ACTION ITEM:
Please repeat, without alteration, the line containing "The image size is (517, 386)." and every line that follows it to the end of the entries below, and only those lines.

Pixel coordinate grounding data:
****************

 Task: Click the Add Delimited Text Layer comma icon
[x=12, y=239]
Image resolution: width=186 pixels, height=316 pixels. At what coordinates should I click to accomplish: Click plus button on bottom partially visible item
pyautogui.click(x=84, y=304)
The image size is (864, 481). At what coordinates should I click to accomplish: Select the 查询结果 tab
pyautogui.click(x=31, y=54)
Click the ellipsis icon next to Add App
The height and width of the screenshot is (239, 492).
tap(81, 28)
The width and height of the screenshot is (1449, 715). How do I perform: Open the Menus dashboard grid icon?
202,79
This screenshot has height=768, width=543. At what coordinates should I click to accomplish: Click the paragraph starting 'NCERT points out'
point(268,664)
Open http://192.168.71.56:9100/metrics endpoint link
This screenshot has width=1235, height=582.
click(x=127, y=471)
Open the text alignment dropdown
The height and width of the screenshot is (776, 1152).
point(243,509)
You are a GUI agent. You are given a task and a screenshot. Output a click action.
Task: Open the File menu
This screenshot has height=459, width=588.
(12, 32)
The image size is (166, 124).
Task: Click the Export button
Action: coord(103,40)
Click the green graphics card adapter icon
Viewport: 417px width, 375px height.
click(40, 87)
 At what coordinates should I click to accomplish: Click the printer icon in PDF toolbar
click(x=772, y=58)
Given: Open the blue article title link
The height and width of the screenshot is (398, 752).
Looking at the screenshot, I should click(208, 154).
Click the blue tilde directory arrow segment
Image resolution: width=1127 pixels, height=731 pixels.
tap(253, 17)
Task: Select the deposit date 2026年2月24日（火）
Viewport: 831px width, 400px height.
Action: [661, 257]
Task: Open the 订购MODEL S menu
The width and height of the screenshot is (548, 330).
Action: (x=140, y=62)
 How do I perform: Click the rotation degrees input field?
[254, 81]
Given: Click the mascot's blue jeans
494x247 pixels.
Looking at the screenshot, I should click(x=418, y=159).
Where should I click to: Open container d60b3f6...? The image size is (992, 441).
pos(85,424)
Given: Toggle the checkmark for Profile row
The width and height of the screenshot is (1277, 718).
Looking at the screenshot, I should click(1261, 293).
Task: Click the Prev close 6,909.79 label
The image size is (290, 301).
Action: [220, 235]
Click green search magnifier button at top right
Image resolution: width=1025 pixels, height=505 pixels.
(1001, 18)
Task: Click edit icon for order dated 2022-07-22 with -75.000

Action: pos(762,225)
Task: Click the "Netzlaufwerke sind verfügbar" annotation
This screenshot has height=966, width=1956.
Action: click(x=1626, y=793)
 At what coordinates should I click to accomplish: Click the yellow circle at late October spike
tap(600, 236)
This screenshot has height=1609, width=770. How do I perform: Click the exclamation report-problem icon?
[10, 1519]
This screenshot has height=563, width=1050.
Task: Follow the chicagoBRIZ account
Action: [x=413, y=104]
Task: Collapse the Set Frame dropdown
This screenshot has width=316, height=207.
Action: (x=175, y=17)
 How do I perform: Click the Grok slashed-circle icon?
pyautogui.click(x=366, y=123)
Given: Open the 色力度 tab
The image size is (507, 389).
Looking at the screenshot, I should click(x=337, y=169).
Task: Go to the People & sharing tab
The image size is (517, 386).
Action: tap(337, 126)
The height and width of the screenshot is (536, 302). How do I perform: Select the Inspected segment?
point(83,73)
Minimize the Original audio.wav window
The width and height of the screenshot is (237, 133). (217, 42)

****************

RESPONSE:
The image size is (517, 386).
Action: tap(337, 126)
The height and width of the screenshot is (536, 302). How do I perform: Select the Inspected segment?
point(83,73)
Minimize the Original audio.wav window
The width and height of the screenshot is (237, 133). (217, 42)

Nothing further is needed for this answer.